* _QUESTIONS_
1. Answer these three questions from the 5G priority and QoS passage:
(a) Which commercial service is given as an example of one with requirements for priority treatment?
(b) Which two services are said to have stringent latency and reliability requirements but not necessarily the same priority requirements?
(c) What does the 5G network need mechanisms to decouple?
2. Please translate this sentence from the 5G priority and QoS passage into Spanish: "Some of these services share common QoS characteristics such as latency and packet loss rate but can have different priority requirements."
3. List every regional or national regulatory service that the 5G priority and QoS passage gives as an example.

6.7 Priority, QoS, and policy control

22.2613GPPRelease 18Service requirements for the 5G systemTS

6.7.1 Description

The 5G network will support many commercial services (e.g. medical) and regional or national regulatory services (e.g. MPS, Emergency, Public Safety) with requirements for priority treatment. Some of these services share common QoS characteristics such as latency and packet loss rate but can have different priority requirements. For example, UAV control and air traffic control can have stringent latency and reliability requirements but not necessarily the same priority requirements. In addition, voice-based services for MPS and Emergency share common QoS characteristics as applicable for normal public voice communications yet can have different priority requirements. The 5G network will need to support mechanisms that enable the decoupling of the priority of a particular communication from the associated QoS characteristics such as latency and reliability to allow flexibility to support different priority services (that need to be configurable to meet operator needs, consistent with operator policies and corresponding national and regional regulatory policies).

[Stored records]
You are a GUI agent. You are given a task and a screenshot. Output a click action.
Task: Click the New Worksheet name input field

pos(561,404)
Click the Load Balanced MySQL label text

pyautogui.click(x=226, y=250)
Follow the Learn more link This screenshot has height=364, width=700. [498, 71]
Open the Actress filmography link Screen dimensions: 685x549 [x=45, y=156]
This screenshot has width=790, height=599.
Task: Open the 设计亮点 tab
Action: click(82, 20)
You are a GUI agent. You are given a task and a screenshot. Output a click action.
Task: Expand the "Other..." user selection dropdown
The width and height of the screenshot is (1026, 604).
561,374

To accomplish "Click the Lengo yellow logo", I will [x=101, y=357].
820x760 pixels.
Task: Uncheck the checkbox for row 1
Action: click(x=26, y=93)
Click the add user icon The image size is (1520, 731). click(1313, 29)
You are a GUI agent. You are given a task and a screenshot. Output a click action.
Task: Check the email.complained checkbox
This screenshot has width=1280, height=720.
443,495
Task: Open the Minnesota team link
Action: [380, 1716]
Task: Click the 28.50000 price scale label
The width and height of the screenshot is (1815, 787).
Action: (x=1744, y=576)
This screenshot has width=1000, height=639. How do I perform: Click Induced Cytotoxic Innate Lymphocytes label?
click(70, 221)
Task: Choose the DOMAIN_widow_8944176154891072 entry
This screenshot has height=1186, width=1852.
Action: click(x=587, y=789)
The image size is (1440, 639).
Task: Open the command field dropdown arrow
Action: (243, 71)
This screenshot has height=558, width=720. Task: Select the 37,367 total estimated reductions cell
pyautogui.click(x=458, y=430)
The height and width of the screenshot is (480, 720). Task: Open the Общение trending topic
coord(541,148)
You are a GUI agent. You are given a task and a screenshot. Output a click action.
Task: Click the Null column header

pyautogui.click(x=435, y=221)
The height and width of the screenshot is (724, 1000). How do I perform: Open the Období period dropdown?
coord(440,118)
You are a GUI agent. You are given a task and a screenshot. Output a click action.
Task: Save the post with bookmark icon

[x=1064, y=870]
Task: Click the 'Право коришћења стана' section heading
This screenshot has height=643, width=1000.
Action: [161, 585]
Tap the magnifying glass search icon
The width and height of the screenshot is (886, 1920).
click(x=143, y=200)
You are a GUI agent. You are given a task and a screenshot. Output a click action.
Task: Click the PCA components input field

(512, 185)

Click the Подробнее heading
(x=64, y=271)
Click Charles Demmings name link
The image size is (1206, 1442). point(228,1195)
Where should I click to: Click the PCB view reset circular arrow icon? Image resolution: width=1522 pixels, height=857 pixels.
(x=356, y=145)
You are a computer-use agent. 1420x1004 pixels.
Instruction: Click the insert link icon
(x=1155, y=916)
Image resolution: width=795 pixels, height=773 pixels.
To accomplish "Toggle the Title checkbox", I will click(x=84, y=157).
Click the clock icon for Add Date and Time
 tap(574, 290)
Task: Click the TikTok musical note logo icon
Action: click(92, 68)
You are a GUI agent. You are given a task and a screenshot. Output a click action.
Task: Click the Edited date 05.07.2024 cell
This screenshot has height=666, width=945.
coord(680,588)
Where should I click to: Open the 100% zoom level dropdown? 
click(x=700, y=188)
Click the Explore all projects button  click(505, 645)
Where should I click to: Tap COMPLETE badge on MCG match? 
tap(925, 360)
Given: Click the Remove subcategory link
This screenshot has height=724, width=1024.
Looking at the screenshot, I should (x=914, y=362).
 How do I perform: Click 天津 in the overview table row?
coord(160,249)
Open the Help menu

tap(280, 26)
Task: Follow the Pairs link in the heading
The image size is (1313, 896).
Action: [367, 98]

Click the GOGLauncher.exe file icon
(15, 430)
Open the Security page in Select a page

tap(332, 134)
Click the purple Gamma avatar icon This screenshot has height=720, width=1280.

* _LIST OF SOLUTIONS_
1.
(a) Medical services.
(b) UAV control and air traffic control.
(c) The priority of a particular communication from the associated QoS characteristics, such as latency and reliability.

2. Algunos de estos servicios comparten características de QoS comunes, como la latencia y la tasa de pérdida de paquetes, pero pueden tener requisitos de prioridad diferentes.

3. MPS, Emergency, Public Safety